The Imaginary: an undervalued, yet precious, method of assessing our legal traditions

I believe the imaginary is an underestimated tool for analysing and understanding the history of our legal jurisprudence.
Through the assessment of ordinary people, it is possible to determine the motives behind a specific socio-political period that led to the development – or sometimes retrocession – of the law.
Fascinating is also the fact that the imaginary brings together two different perspective of modern societies: the “communal rights” dimension and the “individual rights” movement.

Communal rights reflect better the vision of Anderson and Castroriadis and coincide with the birth of the concept nation.
Ordinary people coming together sharing values about their common languages, traditions, culture and history led to the creation of constitutional laws that safeguard those principles.
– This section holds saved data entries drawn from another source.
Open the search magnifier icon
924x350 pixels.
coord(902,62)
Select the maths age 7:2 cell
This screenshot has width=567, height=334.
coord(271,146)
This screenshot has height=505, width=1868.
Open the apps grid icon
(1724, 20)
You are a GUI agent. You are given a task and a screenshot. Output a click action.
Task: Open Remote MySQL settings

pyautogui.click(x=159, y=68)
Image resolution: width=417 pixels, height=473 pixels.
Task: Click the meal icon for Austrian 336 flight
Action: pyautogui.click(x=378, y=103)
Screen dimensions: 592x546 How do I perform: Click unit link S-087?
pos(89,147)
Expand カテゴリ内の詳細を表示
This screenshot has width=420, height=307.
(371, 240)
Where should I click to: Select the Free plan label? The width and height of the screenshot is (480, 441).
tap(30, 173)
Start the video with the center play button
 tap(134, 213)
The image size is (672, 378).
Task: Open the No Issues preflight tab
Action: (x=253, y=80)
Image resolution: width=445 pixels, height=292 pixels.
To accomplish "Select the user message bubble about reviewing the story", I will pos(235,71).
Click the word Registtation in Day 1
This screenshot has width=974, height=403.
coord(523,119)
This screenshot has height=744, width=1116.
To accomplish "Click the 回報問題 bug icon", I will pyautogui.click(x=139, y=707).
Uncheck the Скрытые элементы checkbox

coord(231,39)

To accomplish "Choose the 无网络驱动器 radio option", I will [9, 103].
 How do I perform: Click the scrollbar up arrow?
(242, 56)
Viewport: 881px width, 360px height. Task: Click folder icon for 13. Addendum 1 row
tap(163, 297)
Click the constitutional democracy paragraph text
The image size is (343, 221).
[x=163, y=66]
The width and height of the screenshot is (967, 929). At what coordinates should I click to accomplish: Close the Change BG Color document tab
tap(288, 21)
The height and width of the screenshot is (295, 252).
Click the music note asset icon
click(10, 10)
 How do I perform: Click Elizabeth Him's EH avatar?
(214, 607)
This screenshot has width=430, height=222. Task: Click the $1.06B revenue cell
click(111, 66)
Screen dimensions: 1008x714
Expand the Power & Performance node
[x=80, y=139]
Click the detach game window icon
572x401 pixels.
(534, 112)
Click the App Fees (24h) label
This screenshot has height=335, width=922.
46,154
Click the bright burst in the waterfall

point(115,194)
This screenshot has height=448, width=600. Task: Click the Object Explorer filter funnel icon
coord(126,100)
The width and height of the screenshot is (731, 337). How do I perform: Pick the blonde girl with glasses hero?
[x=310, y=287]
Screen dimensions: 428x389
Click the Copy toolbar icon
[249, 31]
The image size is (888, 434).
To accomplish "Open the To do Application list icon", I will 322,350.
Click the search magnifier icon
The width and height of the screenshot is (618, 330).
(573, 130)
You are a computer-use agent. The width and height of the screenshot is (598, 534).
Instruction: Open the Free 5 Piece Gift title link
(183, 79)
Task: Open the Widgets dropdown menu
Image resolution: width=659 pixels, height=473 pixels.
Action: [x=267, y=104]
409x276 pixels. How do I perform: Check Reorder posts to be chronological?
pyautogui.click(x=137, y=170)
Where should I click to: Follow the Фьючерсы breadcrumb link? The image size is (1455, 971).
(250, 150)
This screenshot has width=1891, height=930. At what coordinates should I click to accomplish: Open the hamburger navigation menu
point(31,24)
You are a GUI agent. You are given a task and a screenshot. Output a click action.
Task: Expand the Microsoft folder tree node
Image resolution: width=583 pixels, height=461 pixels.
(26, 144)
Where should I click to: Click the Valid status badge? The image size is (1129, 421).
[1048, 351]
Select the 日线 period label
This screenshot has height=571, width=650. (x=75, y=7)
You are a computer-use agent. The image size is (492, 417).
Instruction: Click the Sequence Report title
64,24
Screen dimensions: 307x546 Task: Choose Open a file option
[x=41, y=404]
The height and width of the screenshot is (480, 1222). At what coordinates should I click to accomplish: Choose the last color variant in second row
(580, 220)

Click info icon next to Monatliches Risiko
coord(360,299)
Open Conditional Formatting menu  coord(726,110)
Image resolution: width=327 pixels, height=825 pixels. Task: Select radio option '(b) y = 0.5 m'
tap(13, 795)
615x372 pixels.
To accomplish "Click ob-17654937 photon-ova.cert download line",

Another more current example can be the establishment of the European Union, where member states created a new code of laws based on unified economic and cultural principles.

On the other side, the imaginary explains the development of individual rights, bringing on to the table even more current topics of discussion within the legal word. According to Lacan, the imaginary is strictly connected to the psyche, i.e. the individual experience/the Freudian Ego. Lacan’s contribution to the theorisation of the imaginary helps understanding the formulation of other important legal movements such as human rights law and feminism. Through the assessment of the Ergo, new opportunities are opened to learn and understand what shall be done to improve our ‘social’ and legal dynamic.

Finally, the combination of such communal and individualistic interplay raises new challenges, questioning the role of the law and the society in a modern and globalised society which constantly defies history and tradition leading to the legal evolution/change.